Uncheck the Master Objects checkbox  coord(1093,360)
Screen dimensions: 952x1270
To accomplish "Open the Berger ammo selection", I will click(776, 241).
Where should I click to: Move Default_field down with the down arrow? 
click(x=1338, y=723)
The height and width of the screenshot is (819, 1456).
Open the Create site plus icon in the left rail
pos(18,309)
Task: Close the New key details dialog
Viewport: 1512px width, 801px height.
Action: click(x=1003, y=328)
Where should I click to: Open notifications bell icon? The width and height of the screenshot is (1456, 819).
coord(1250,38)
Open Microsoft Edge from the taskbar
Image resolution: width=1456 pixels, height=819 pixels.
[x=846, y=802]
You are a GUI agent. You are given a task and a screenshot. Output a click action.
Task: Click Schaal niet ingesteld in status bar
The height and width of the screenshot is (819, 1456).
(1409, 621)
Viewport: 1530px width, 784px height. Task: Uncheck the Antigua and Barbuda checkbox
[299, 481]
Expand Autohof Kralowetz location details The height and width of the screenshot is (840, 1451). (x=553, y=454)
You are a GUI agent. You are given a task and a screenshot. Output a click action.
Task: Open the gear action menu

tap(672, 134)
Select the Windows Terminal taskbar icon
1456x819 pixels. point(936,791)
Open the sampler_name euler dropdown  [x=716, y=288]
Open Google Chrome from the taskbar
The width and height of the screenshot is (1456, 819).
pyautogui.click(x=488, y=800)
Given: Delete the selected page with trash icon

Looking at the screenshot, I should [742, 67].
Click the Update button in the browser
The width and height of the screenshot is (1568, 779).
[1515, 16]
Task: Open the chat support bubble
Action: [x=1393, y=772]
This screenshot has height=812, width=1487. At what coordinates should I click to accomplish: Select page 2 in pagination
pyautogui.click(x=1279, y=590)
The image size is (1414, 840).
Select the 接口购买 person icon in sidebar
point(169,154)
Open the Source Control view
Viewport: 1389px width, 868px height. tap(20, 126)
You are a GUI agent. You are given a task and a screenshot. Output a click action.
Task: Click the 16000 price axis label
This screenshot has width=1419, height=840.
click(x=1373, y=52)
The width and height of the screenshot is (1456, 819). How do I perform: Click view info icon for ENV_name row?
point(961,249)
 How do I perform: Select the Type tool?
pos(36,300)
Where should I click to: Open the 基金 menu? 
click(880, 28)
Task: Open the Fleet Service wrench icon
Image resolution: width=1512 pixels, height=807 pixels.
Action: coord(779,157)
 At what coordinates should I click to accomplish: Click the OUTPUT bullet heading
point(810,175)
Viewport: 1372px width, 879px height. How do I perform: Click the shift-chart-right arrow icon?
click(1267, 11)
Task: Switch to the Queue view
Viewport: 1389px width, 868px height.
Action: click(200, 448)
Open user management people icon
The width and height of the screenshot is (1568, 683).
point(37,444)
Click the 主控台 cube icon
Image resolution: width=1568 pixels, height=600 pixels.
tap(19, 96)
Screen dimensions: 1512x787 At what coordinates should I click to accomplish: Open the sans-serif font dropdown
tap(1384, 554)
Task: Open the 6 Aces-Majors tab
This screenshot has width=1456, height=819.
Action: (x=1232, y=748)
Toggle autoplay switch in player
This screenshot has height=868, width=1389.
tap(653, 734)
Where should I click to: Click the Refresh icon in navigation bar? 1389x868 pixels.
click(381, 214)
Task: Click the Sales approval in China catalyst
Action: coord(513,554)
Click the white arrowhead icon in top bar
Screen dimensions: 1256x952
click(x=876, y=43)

* TASK REQUIREMENTS: Type out the material again exactly as presented.

* ANSWER SPACE:
Uncheck the Master Objects checkbox  coord(1093,360)
Screen dimensions: 952x1270
To accomplish "Open the Berger ammo selection", I will click(776, 241).
Where should I click to: Move Default_field down with the down arrow? 
click(x=1338, y=723)
The height and width of the screenshot is (819, 1456).
Open the Create site plus icon in the left rail
pos(18,309)
Task: Close the New key details dialog
Viewport: 1512px width, 801px height.
Action: click(x=1003, y=328)
Where should I click to: Open notifications bell icon? The width and height of the screenshot is (1456, 819).
coord(1250,38)
Open Microsoft Edge from the taskbar
Image resolution: width=1456 pixels, height=819 pixels.
[x=846, y=802]
You are a GUI agent. You are given a task and a screenshot. Output a click action.
Task: Click Schaal niet ingesteld in status bar
The height and width of the screenshot is (819, 1456).
(1409, 621)
Viewport: 1530px width, 784px height. Task: Uncheck the Antigua and Barbuda checkbox
[299, 481]
Expand Autohof Kralowetz location details The height and width of the screenshot is (840, 1451). (x=553, y=454)
You are a GUI agent. You are given a task and a screenshot. Output a click action.
Task: Open the gear action menu

tap(672, 134)
Select the Windows Terminal taskbar icon
1456x819 pixels. point(936,791)
Open the sampler_name euler dropdown  [x=716, y=288]
Open Google Chrome from the taskbar
The width and height of the screenshot is (1456, 819).
pyautogui.click(x=488, y=800)
Given: Delete the selected page with trash icon

Looking at the screenshot, I should [742, 67].
Click the Update button in the browser
The width and height of the screenshot is (1568, 779).
[1515, 16]
Task: Open the chat support bubble
Action: [x=1393, y=772]
This screenshot has height=812, width=1487. At what coordinates should I click to accomplish: Select page 2 in pagination
pyautogui.click(x=1279, y=590)
The image size is (1414, 840).
Select the 接口购买 person icon in sidebar
point(169,154)
Open the Source Control view
Viewport: 1389px width, 868px height. tap(20, 126)
You are a GUI agent. You are given a task and a screenshot. Output a click action.
Task: Click the 16000 price axis label
This screenshot has width=1419, height=840.
click(x=1373, y=52)
The width and height of the screenshot is (1456, 819). How do I perform: Click view info icon for ENV_name row?
point(961,249)
 How do I perform: Select the Type tool?
pos(36,300)
Where should I click to: Open the 基金 menu? 
click(880, 28)
Task: Open the Fleet Service wrench icon
Image resolution: width=1512 pixels, height=807 pixels.
Action: coord(779,157)
 At what coordinates should I click to accomplish: Click the OUTPUT bullet heading
point(810,175)
Viewport: 1372px width, 879px height. How do I perform: Click the shift-chart-right arrow icon?
click(1267, 11)
Task: Switch to the Queue view
Viewport: 1389px width, 868px height.
Action: click(200, 448)
Open user management people icon
The width and height of the screenshot is (1568, 683).
point(37,444)
Click the 主控台 cube icon
Image resolution: width=1568 pixels, height=600 pixels.
tap(19, 96)
Screen dimensions: 1512x787 At what coordinates should I click to accomplish: Open the sans-serif font dropdown
tap(1384, 554)
Task: Open the 6 Aces-Majors tab
This screenshot has width=1456, height=819.
Action: (x=1232, y=748)
Toggle autoplay switch in player
This screenshot has height=868, width=1389.
tap(653, 734)
Where should I click to: Click the Refresh icon in navigation bar? 1389x868 pixels.
click(381, 214)
Task: Click the Sales approval in China catalyst
Action: coord(513,554)
Click the white arrowhead icon in top bar
Screen dimensions: 1256x952
click(x=876, y=43)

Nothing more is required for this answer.